# start of Records shown

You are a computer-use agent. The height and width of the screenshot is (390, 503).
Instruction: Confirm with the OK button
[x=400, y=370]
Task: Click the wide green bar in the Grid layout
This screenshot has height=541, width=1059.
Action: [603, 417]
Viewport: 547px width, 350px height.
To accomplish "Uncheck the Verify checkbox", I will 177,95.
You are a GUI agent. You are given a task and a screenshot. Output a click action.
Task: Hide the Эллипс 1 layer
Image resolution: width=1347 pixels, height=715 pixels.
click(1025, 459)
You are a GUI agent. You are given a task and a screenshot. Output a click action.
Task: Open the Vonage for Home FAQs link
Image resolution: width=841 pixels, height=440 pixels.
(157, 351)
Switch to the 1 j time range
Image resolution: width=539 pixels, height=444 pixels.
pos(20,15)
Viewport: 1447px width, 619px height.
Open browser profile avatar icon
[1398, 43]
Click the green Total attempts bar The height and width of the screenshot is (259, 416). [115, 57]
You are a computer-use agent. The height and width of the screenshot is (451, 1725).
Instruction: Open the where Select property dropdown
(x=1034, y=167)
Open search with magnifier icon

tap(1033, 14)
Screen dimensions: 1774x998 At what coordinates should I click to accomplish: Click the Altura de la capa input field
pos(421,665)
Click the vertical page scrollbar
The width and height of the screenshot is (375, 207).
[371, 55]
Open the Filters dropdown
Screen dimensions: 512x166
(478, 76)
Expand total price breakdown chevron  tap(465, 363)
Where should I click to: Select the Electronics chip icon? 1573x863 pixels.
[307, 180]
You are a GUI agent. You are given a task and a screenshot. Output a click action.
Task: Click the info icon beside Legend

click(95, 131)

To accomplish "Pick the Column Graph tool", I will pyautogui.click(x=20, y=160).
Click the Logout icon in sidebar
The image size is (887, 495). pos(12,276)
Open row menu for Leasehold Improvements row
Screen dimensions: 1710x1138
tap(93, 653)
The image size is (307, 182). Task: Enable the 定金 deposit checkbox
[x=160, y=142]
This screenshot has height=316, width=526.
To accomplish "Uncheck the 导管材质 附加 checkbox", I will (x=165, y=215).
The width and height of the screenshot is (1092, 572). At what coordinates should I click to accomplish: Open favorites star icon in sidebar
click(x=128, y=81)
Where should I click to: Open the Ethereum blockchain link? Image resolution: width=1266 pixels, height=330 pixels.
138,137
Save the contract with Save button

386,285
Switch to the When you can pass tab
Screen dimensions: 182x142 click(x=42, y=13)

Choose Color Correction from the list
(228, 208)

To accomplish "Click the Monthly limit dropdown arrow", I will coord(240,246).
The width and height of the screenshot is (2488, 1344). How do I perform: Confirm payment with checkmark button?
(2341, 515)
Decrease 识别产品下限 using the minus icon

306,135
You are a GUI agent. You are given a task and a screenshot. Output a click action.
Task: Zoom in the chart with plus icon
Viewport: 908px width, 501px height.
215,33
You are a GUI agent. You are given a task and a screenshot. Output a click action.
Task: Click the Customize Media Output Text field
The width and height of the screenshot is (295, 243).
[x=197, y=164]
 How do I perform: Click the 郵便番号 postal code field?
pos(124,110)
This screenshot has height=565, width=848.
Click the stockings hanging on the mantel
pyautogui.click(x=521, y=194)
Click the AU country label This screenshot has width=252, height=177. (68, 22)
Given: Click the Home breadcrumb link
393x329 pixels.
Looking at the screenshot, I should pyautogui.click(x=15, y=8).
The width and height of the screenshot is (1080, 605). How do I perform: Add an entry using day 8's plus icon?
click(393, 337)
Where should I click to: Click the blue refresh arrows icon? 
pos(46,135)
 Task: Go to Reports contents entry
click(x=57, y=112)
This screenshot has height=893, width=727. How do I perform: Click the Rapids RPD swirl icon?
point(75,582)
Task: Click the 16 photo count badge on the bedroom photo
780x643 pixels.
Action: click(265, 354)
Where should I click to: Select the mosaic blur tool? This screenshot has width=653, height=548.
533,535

# end of Records shown

What this task involves >> Copy the entries from the very first line through the line containing "click(1025, 459)", both included, with every character unchanged.

Answer to the task >>
You are a computer-use agent. The height and width of the screenshot is (390, 503).
Instruction: Confirm with the OK button
[x=400, y=370]
Task: Click the wide green bar in the Grid layout
This screenshot has height=541, width=1059.
Action: [603, 417]
Viewport: 547px width, 350px height.
To accomplish "Uncheck the Verify checkbox", I will 177,95.
You are a GUI agent. You are given a task and a screenshot. Output a click action.
Task: Hide the Эллипс 1 layer
Image resolution: width=1347 pixels, height=715 pixels.
click(1025, 459)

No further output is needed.